Keanekaragaman tumbuhan selain mempunyai fungsi ekonomi bagi kehidupan manusia, juga sangat erat hubungannya dengan fungsi ekosistem. Dalam pengawetan suatu jenis, ekosistem berperan dalam sistem hidrologi. Pengawetan keanekaragaman tumbuhan lebih ditekankan terhadap jenis asli dibandingkan introduksi, karena jenis asli merupakan kunci kontribusi terhadap fungsi ekosistem (Krebs, 2001).

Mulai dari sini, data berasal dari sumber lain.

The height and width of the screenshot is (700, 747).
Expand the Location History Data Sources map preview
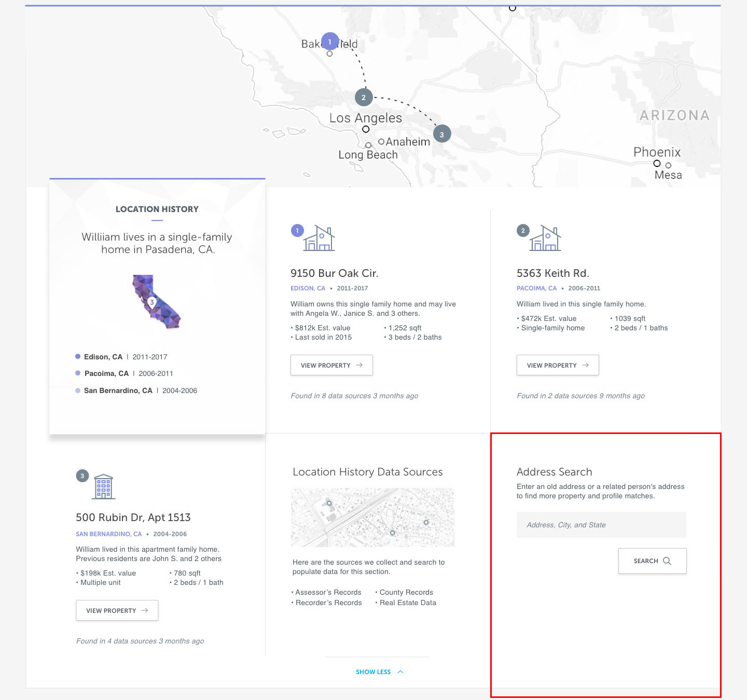pos(372,517)
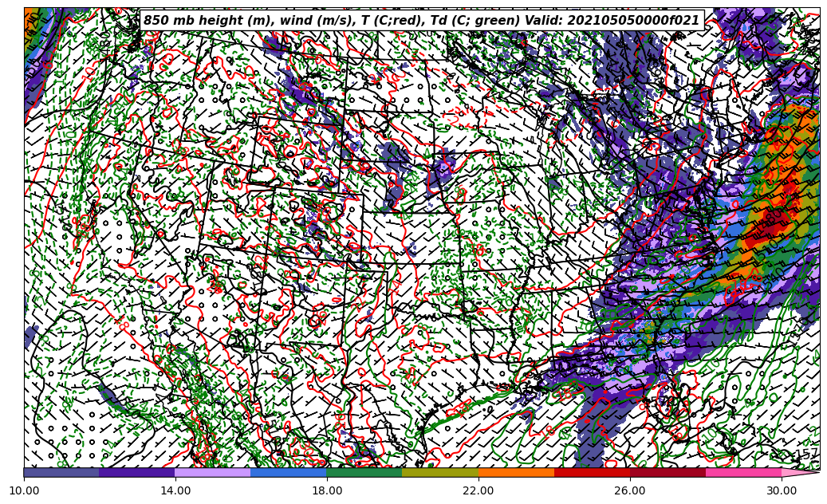Screen dimensions: 827x504
Task: Click the '157' contour label at bottom right
Action: [807, 455]

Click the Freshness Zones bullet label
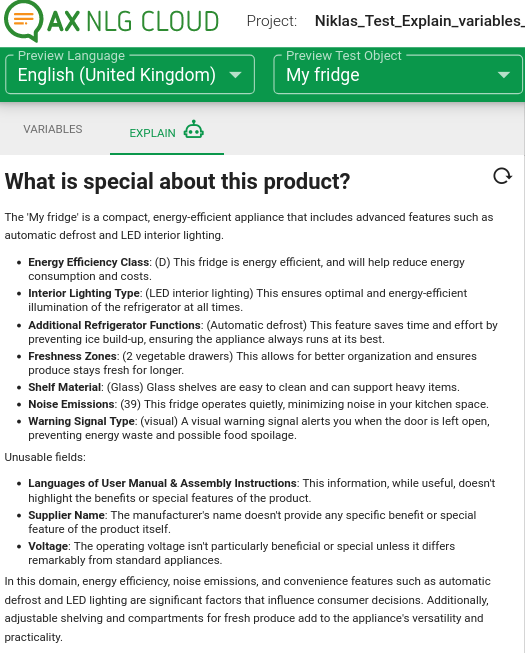pyautogui.click(x=72, y=356)

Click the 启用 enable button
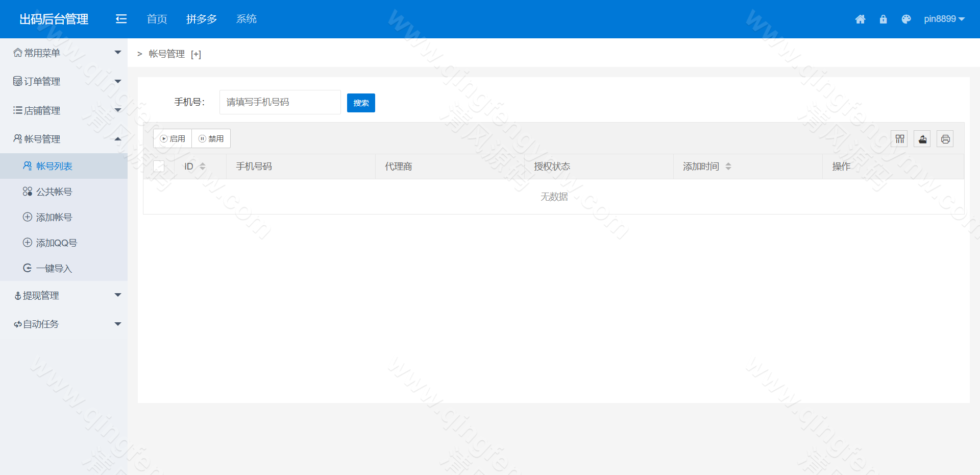(x=173, y=138)
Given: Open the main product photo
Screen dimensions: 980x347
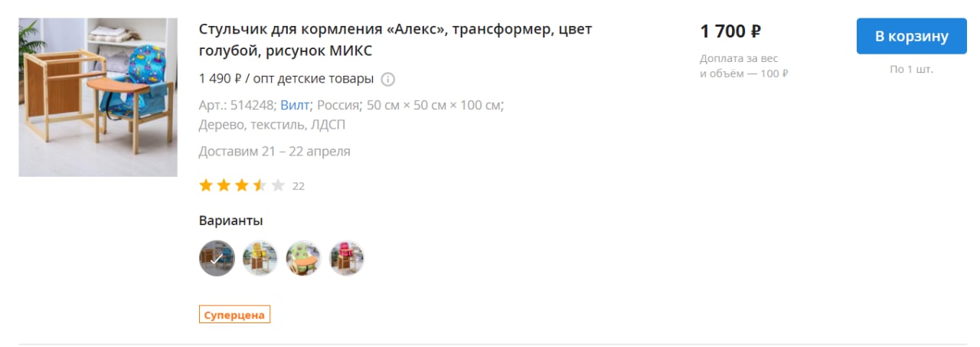Looking at the screenshot, I should tap(98, 97).
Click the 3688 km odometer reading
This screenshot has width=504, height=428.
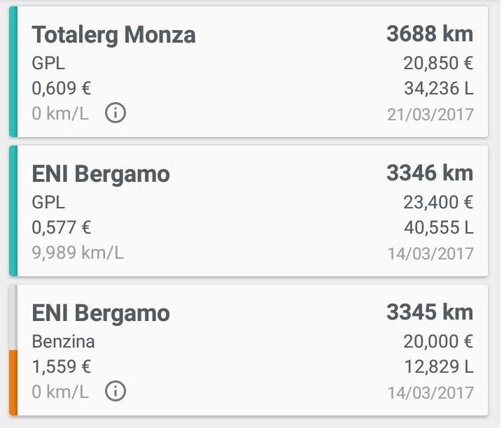coord(430,34)
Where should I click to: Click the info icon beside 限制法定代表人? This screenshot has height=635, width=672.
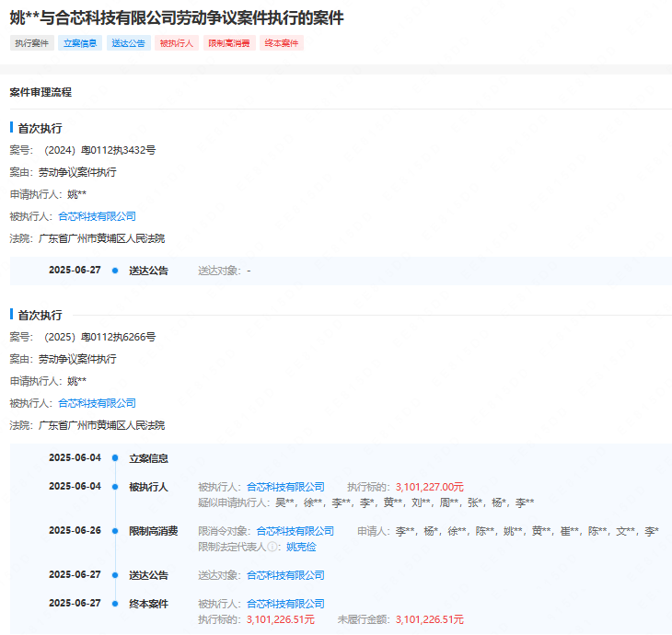[x=272, y=547]
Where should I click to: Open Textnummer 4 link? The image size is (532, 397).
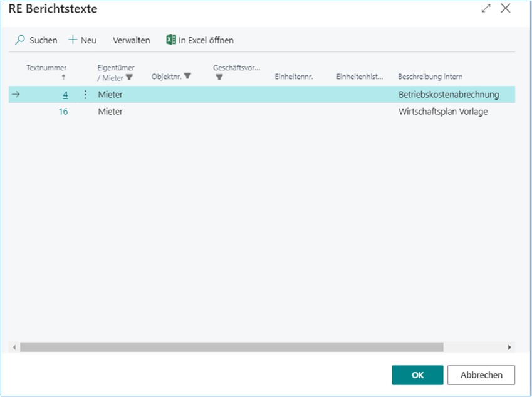click(65, 95)
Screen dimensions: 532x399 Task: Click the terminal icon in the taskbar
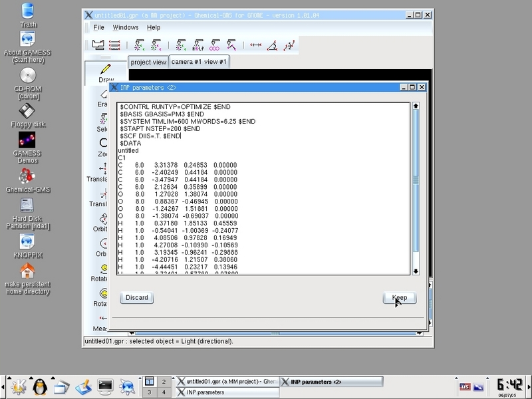coord(105,385)
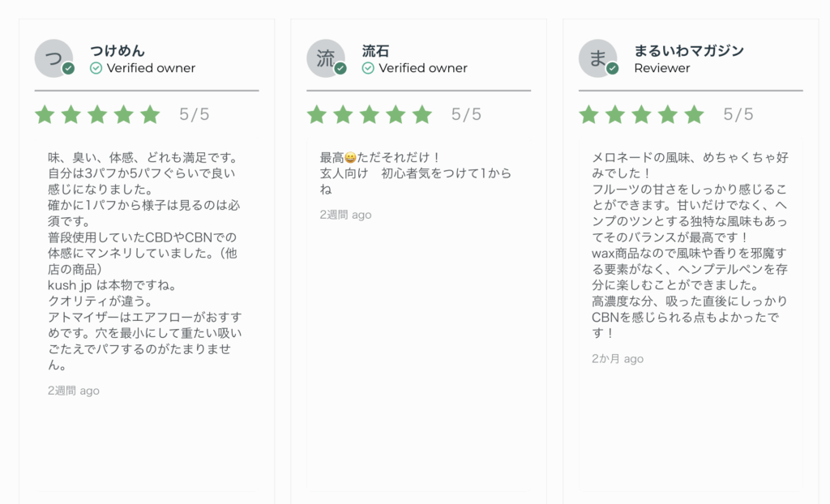The width and height of the screenshot is (830, 504).
Task: Click the 2週間 ago timestamp under つけめん's review
Action: point(74,391)
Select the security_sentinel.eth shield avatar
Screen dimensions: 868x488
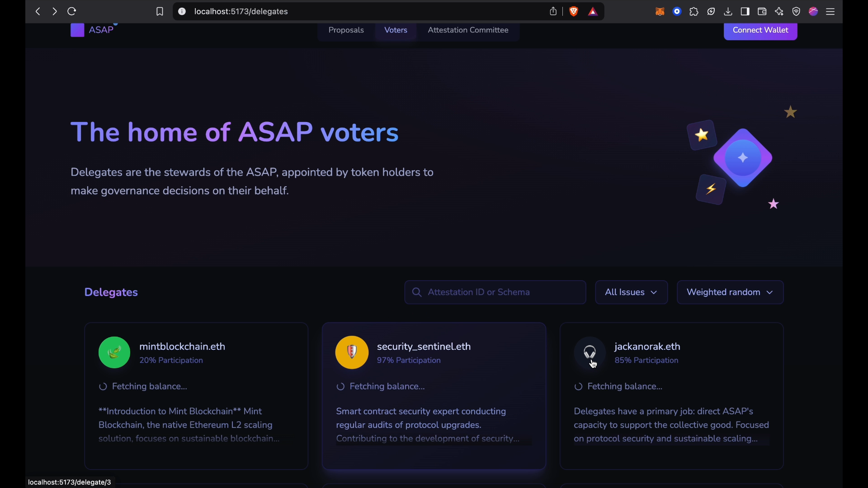pyautogui.click(x=352, y=352)
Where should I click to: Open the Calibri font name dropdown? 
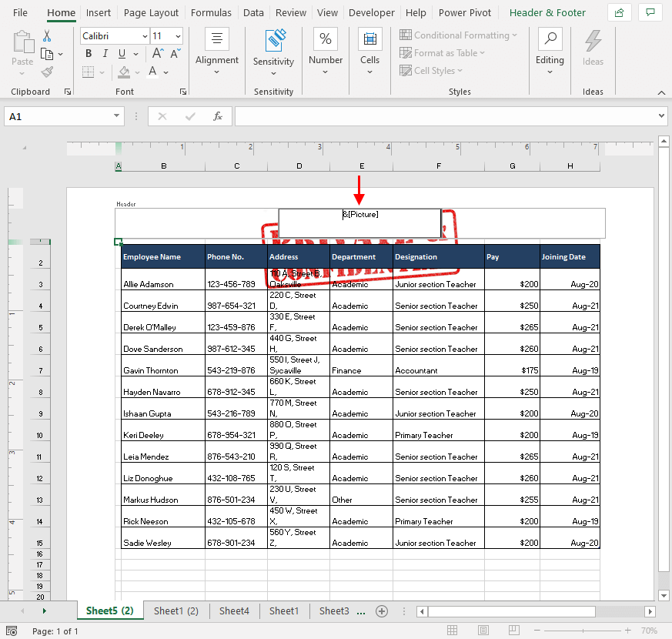[x=146, y=35]
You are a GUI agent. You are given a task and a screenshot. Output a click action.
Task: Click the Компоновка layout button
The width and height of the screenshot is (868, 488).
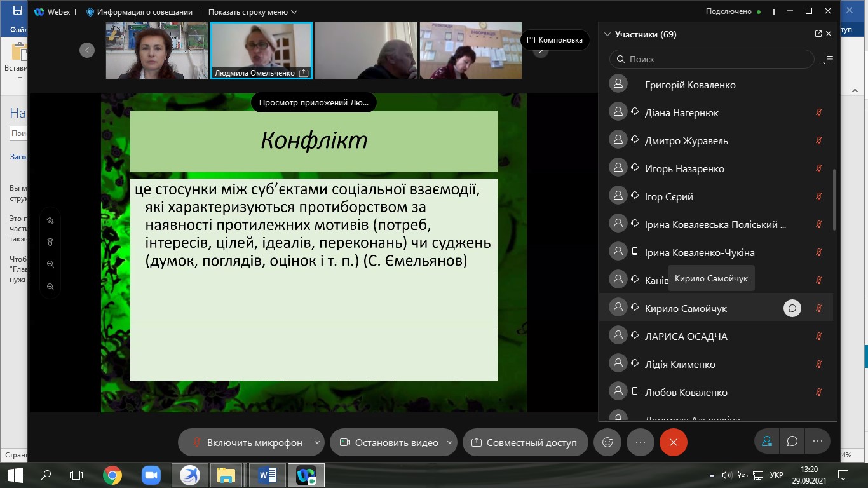point(555,40)
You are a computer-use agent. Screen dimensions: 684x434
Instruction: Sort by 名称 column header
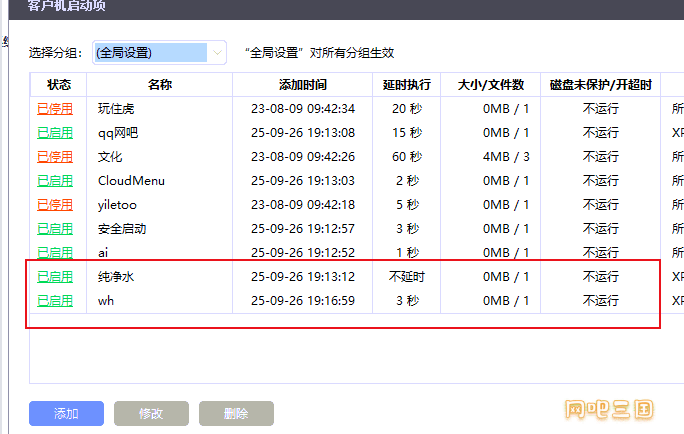(160, 85)

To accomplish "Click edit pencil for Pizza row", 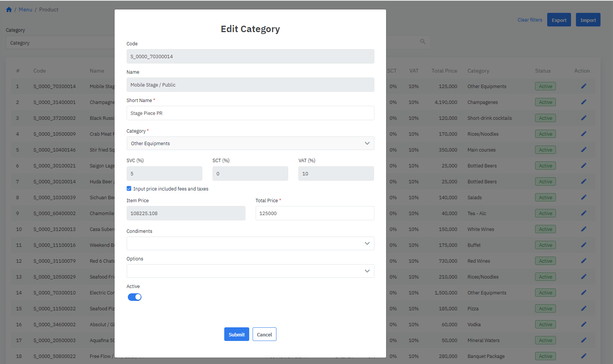I will [584, 308].
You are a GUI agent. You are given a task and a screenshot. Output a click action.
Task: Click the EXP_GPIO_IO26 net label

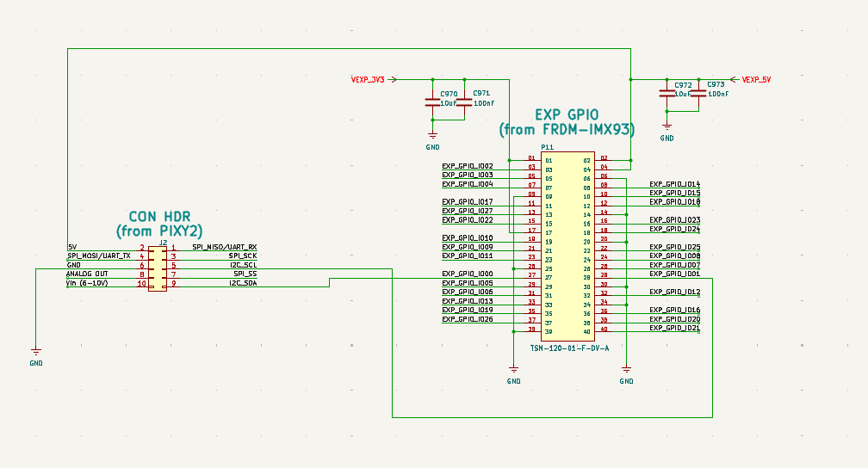(468, 319)
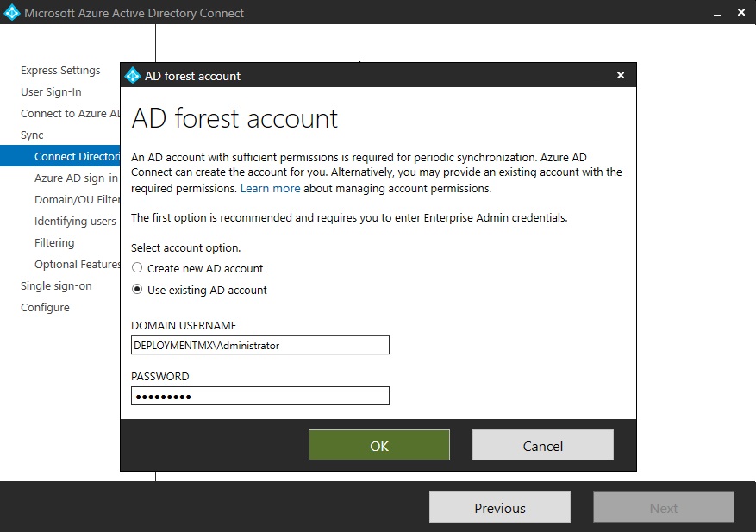
Task: Close the Azure AD Connect main window
Action: pyautogui.click(x=741, y=13)
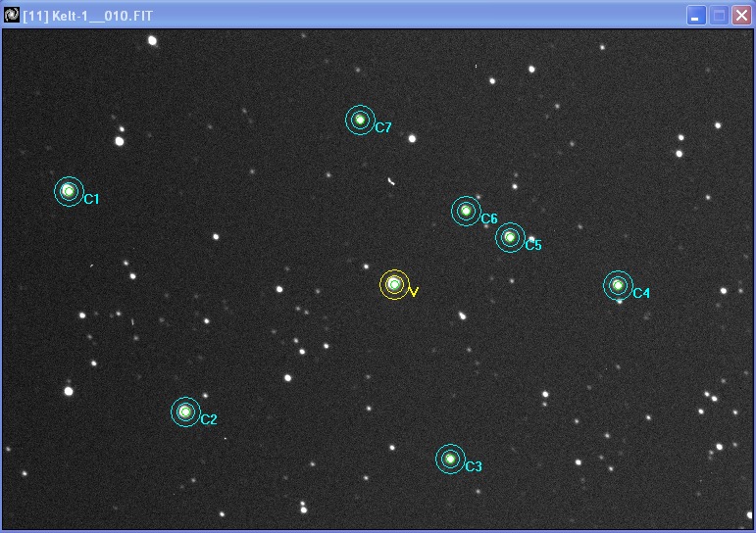The image size is (756, 533).
Task: Click the star inside the C1 aperture
Action: click(x=69, y=191)
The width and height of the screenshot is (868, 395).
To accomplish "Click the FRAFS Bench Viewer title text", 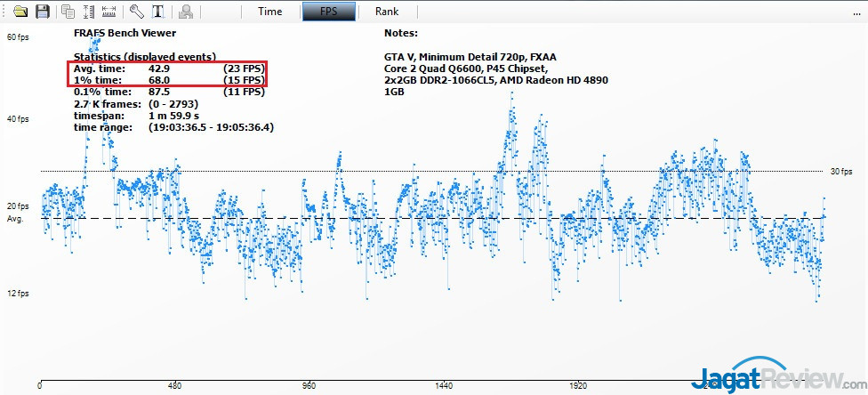I will (x=123, y=33).
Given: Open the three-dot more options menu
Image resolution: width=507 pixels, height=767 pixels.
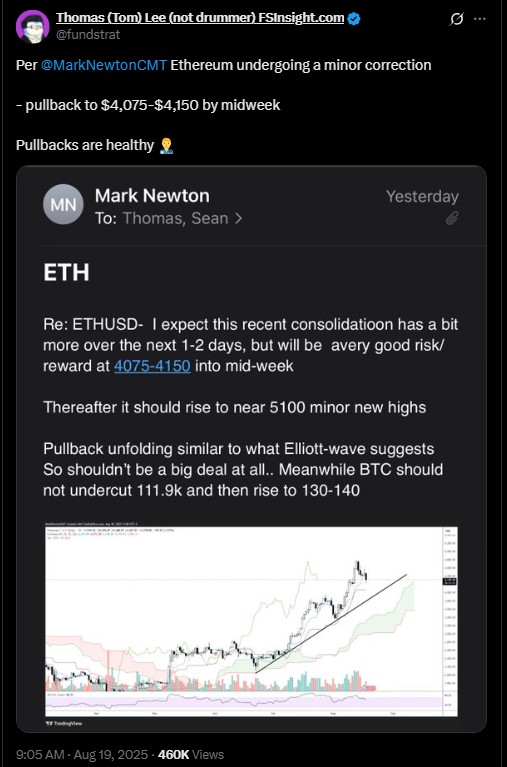Looking at the screenshot, I should 480,19.
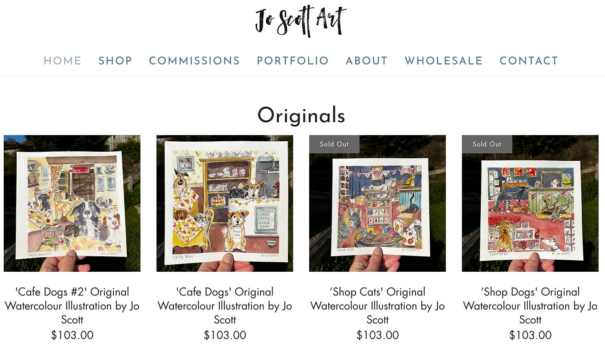This screenshot has height=364, width=605.
Task: Open the CONTACT page
Action: click(x=529, y=61)
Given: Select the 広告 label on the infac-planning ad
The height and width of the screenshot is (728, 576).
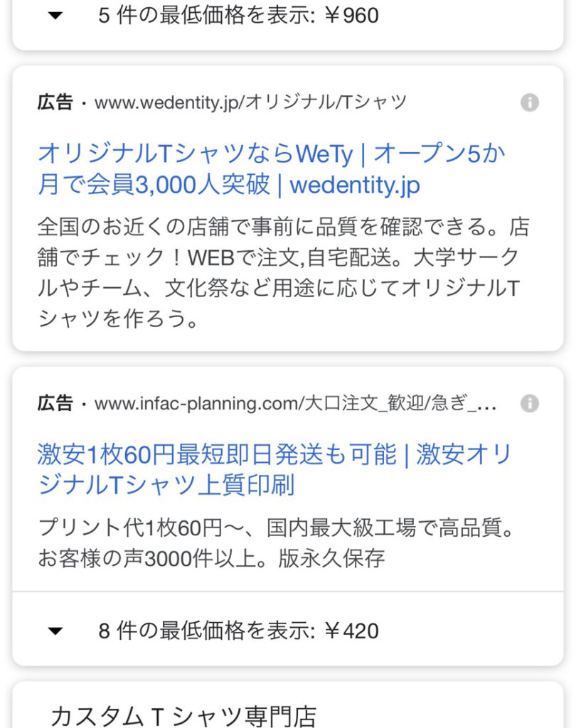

Keanekaragaman kultural masyarakat merupakan bagian dari eksistensi keanekaragaman hayati yang bersifat saling menopang yang dimanifestasikan dalam bahasa, kepercayaan , struktur sosial, seleksi tanaman, manajemen lahan serta sejumlah simbol kemanusiaan lainnya. Oleh karena itu keanekaragaman kultural tersebut merupakan satu komponen utama dalam kajian strategi konservasi keanekaragaman hayati (Zuhud et al., 2002).

Menurut Tjakrarini (2002) keberhasilan pembangunan konservasi sumberdaya alam hayati dan ekosistemnya, terukur dari keberhasilan pencapaian tiga sasaran konservasi yaitu : (1) perlindungan sistem penyangga kehidupan yaitu menjamin terpeliharanya proses ekologis di sekitarnya yang menjamin kelangsungan kehidupan mahluk yang menunjang sistem penyangga kehidupan bagi kelangsungan pembangunan dan kesejahteraan manusia; (2). Pengawetan sumber plasma nutfah, yaitu menjamin terpeliharanya keanekaragaman sumberdaya genetik dan tipe-tipe ekosistemnya, sehingga

mampu menunjang pembangunan, ilmu pengetahuan dan teknologi yang memungkinkan pemenuhan kebutuhan manusia yang mengunakan sumberdaya alam hayati bagi kesejahteraan; (3) pemanfaatan secara lestari, yaitu dengan mengendalikan cara-cara pemanfaatan sumberdaya alam hayati sehingga terjamin kelestariannya.